In this study, we observed marked reductions in worldwide cardiovascular testing during the early phase of the COVID-19 pandemic that were generally similar between U.S. and non-U.S. facilities. The major exception was a greater decline in ICA procedures in the U.S. that could be linked to the outbreak of COVID-19 in the United States during this time. Conversely, we observed variations between U.S. regions, with the greatest reductions in procedure volumes seen in the Northeast and Midwest. We found that COVID-19 prevalence, staff redeployments, outpatient centers, and urban centers were all associated with greater declines in total cardiovascular procedure volumes in the United States. The substantial reduction in cardiovascular testing during the early phase of the pandemic highlights the need for strategies to maintain access to this essential resource in areas most affected by COVID-19 outbreaks and to mitigate the predicted burden of CVD morbidity and mortality in the wake of the pandemic.

COMPETENCY IN MEDICAL KNOWLEDGE: INCAPS-COVID is the first study to quantify the marked declines in cardiovascular testing around the world during the early phase of the COVID-19 pandemic. Reduction in volumes of procedures in the United States were similar to those in non-U.S. institutions but differed significantly among U.S. regions, with the greatest declines associated with COVID-19 prevalence, staff redeployments, urban centers, and outpatient centers.

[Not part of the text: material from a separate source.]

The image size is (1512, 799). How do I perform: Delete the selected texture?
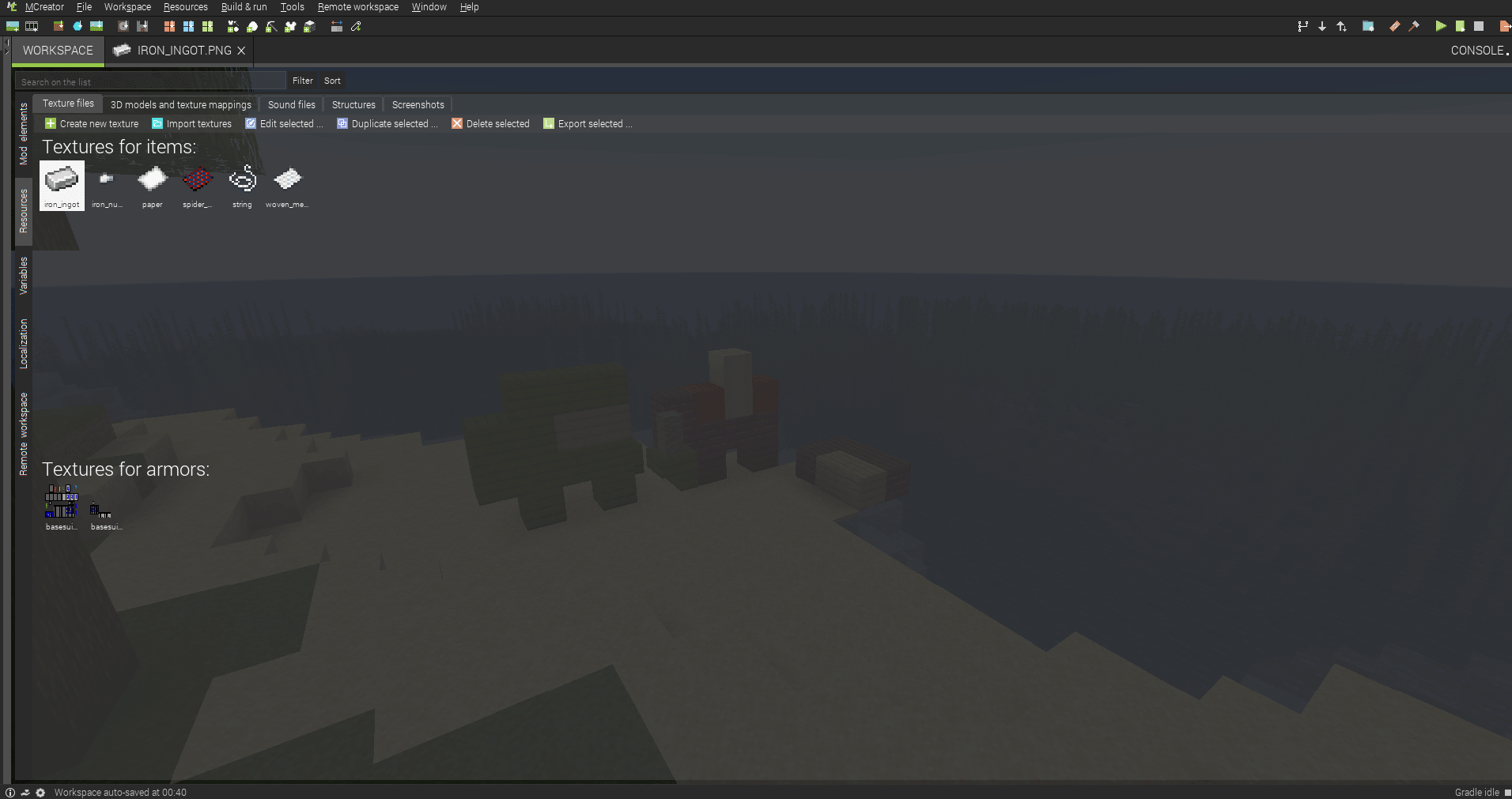490,123
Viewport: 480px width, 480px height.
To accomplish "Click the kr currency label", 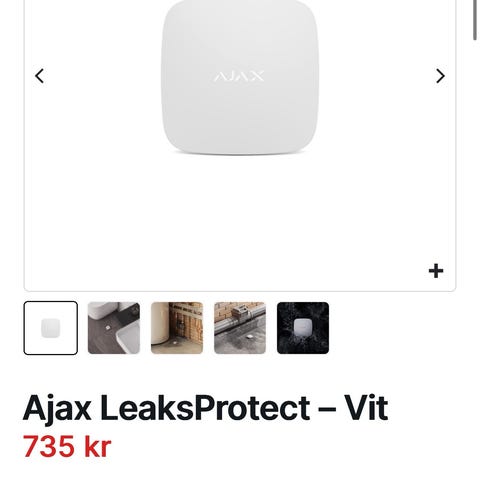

TRANSLATIONAL OUTLOOK: The substantial reduction in diagnostic cardiovascular procedures during the early phase of the COVID-19 pandemic highlights the need to identify strategies to maintain access to cardiac testing in areas most affected by COVID-19 outbreaks in order to mitigate the predicted burden of CVD morbidity and mortality in the wake of the pandemic. Further studies are needed to correlate reductions in cardiovascular testing to clinical outcomes.

Funding Support and Author Disclosures

This work was supported by the International Atomic Energy Agency. Dr. Blankstein has previously received research support from Amgen and Astellas Inc. Dr. Ferencik has been previously supported by U.S. National Institutes of Health (NIH) and American Heart Association; and is a consultant for Biograph, Inc. Dr. Nørgaard has previously received unrestricted institutional research grants from Siemens and HeartFlow. Dr. Maurovich-Horvat has been a shareholder of Neumann Medical Ltd. Dr. Einstein has previously received grants from NIH, International Atomic Energy Agency, Canon Medical Systems, Roche Medical Systems, WL Gore, and GE Health care; consultant for WL Gore; on the Speakers Bureau for Ionetix; has received travel/accommodations/meeting expenses from HeartFlow; and is a stockholder in Emergent BioSolutions Inc. All other authors have reported that they have no relationships relevant to the contents of this paper to disclose.